*** Block opens ***

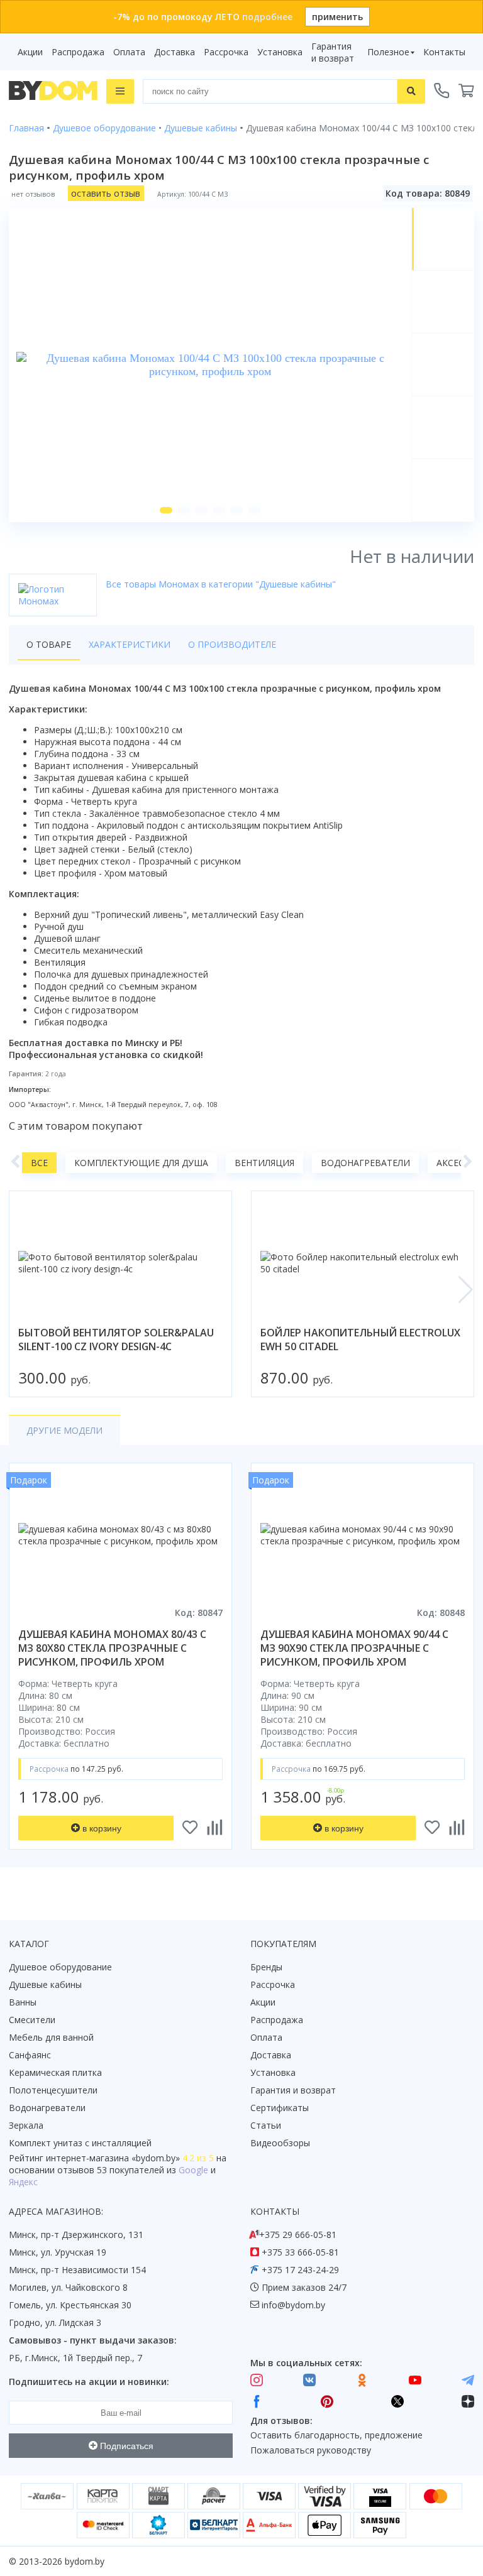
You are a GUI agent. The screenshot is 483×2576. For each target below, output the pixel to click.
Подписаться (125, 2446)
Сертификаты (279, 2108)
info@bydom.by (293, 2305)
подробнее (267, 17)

*** Block closes ***

Assigned task. Could the entries above be printed again exactly, apart from the pictures?

Response below.
You are a GUI agent. The screenshot is 483×2576. For each target below, output the pixel to click.
Подписаться (125, 2446)
Сертификаты (279, 2108)
info@bydom.by (293, 2305)
подробнее (267, 17)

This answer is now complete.